## Exercise details
Take every line from the material that has the word "Image" in it.

## Task data

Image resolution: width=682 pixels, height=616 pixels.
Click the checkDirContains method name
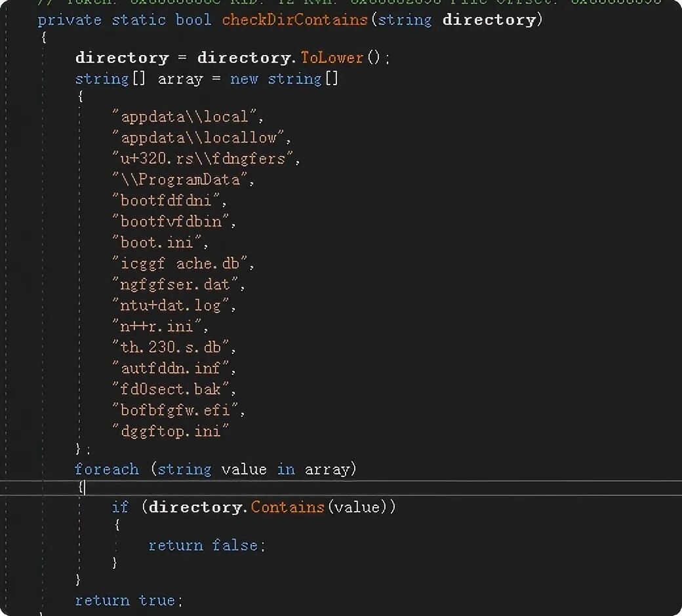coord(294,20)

...

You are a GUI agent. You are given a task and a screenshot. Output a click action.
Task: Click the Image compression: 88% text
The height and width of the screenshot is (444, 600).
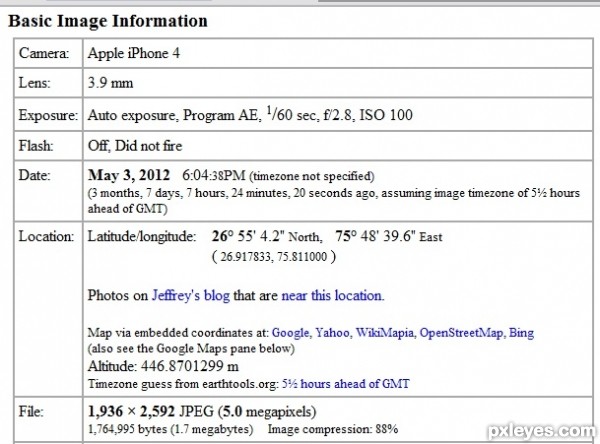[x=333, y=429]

## Solution
Image resolution: width=682 pixels, height=616 pixels.
Task: Click the Image compression: 88% text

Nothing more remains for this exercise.